──────── Source document

Wednesday, November 24, 2004

Declaration of Independence Banned!

That's not a misprint. A fifth-grade teacher, Stephen Williams, in a San Francisco Bay-area school has been prohibited by his principal from using original source documents to supplement the history textbook used in his class. (The civil rights complaint filed by the teacher can be read here.) Among the supplemental documents Williams used in his class were excerpts from George Washington's journal, John Adams' diary, "The Rights of the Colonists" by Samuel Adams, the "Frame of Government of Pennsylvania" by William Penn, "The Principles of Natural Law" by Jean-Jacques Burlamaqui, various state constitutions, and yes, the Declaration of Independence. The principal's reason for banning the use of the documents? They contain religious content.

Regardless of your position on whether the United States is a Christian nation, it is undeniable that Judeo-Christian principles heavily influenced the Founders of the United States. If a person chooses to believe there is no God, that does not change the historical fact that the Founders believed that our inalienable rights were given to us by our Creator, the Supreme Judge of the world, and relied on the protection of divine Providence in proclaiming their independence,and wrote those beliefs into not only the Declaration, but numerous other works as well. They did not believe that faith was something that was not to be used to inform the rest of your life's decisions.

The principal has yet to comment, so one can only speculate as to her motives. One possibility is that the principal is simply hostile to Christianity and is engaged in a one-person crusade to expunge religious references from the foundational documents of the United States, or at least make sure that the students in her school are not exposed to their "corrupting" influences. A second explanation is that this is the absurdly logical extension of Supreme Court decisions that have banned prayer from schools and football games and, as Chief Justice Rehnquist noted, exhibit a jurisprudence that "bristles with hostility to all things religious in public life." Hostility to faith (and in this case, a willful ignorance of history) appear to be guiding the decision no matter how it is viewed. But it is a sad commentary on the Supreme Court's influence that its opinions may lead to the banishment of the Declaration of Independence -- America's founding document -- from public schools.

Tuesday, November 23, 2004

First Tom, Now Dan . . . um, Peter?

────────────────
──────── Record excerpts

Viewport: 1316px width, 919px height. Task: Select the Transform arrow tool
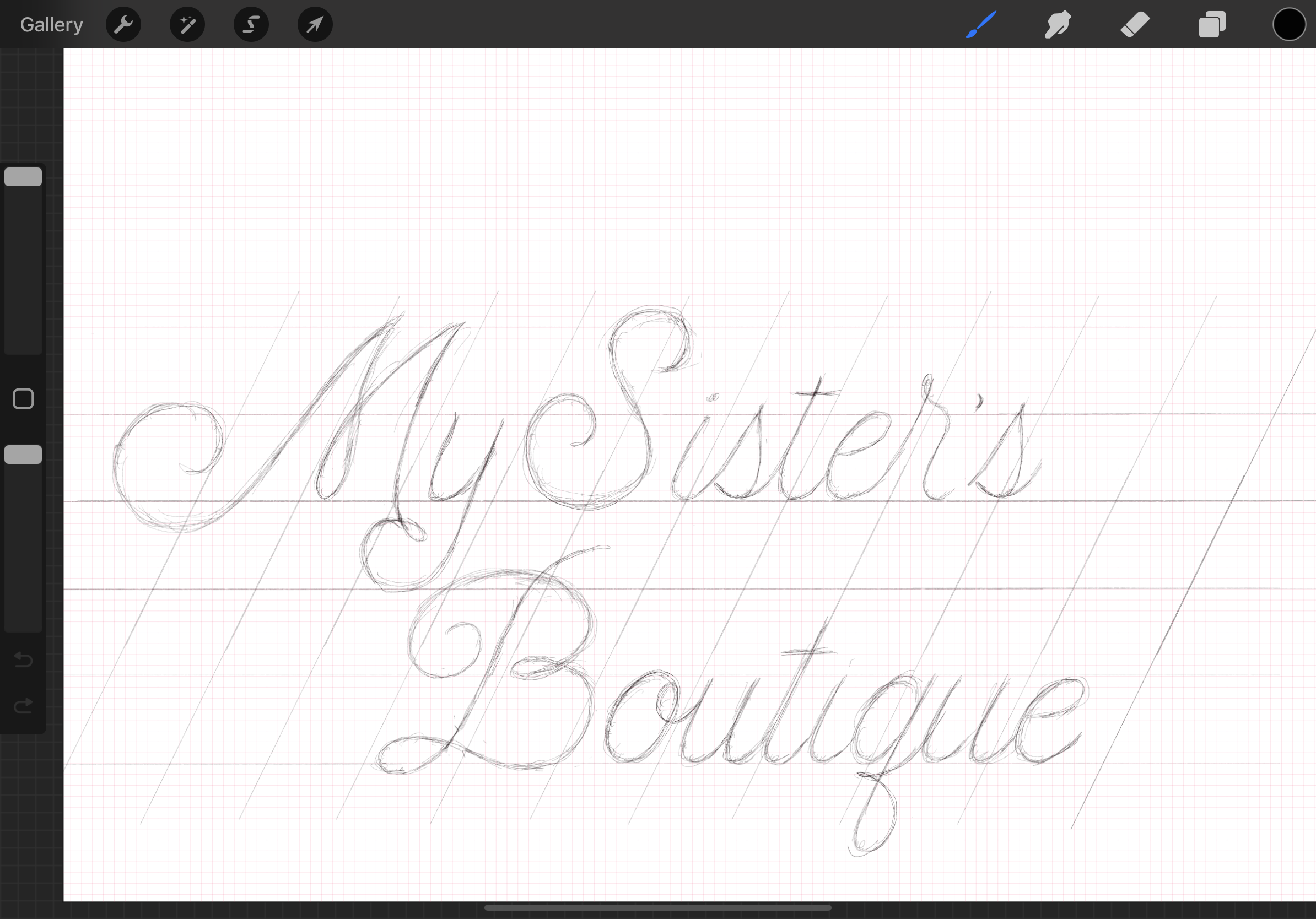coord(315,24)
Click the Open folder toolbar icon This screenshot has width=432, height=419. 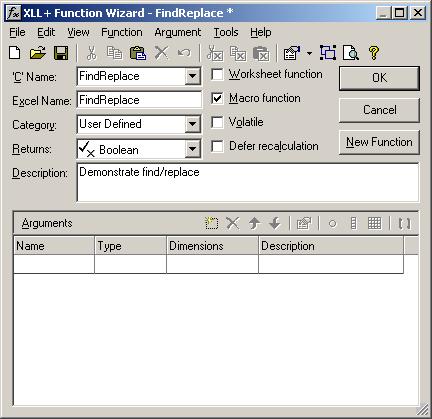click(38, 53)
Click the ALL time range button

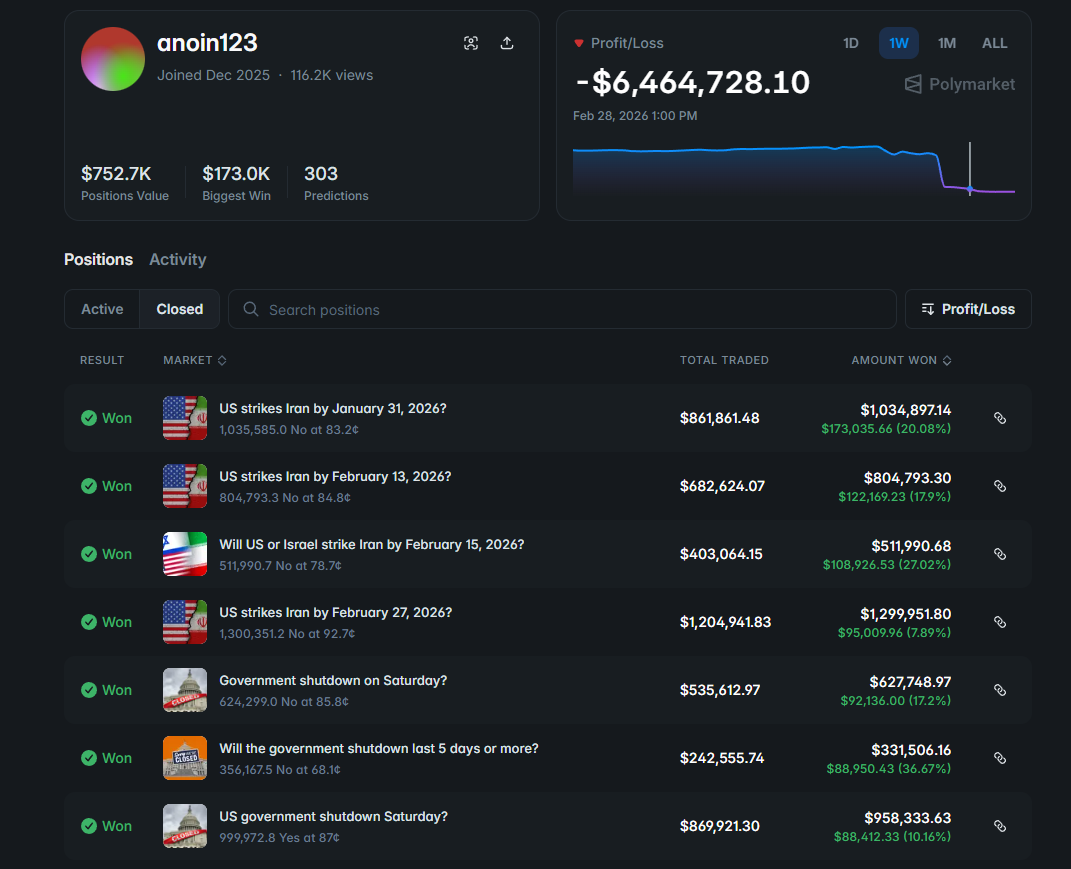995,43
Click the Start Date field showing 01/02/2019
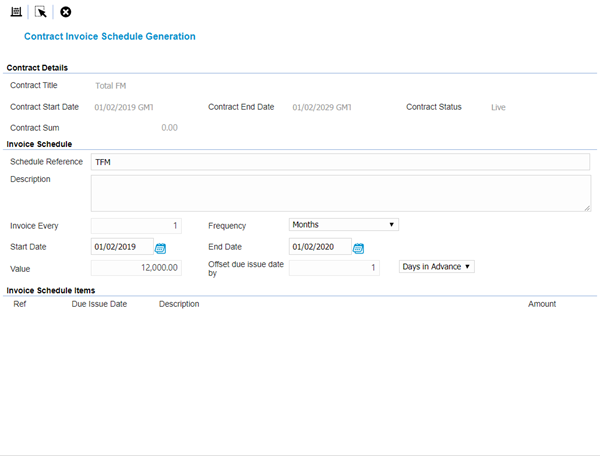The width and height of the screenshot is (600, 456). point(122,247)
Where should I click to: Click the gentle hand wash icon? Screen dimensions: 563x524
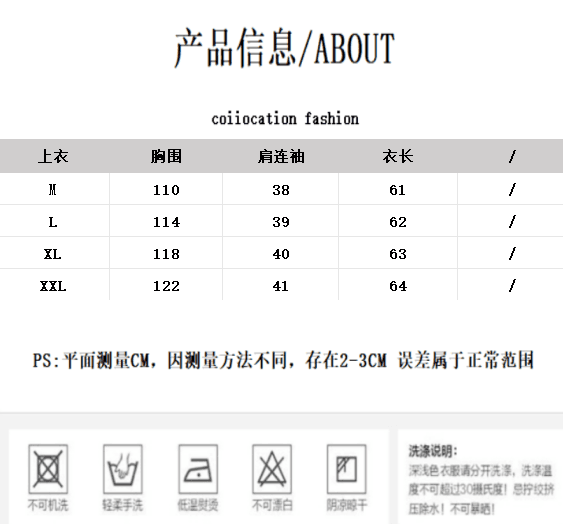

────────────────

*Tasks for this exercise:*
a - According to the post about the Declaration of Independence being banned, what reason did the principal give for prohibiting the documents?
b - Transcribe the part of the entries that opens with the line containing "Click the ALL time range button" and runs through the end of the entries, omitting the pictures.

*Answers provided:*
a - They contain religious content.

b -
Click the ALL time range button

995,43
Click the Start Date field showing 01/02/2019
The width and height of the screenshot is (600, 456). point(122,247)
Where should I click to: Click the gentle hand wash icon? Screen dimensions: 563x524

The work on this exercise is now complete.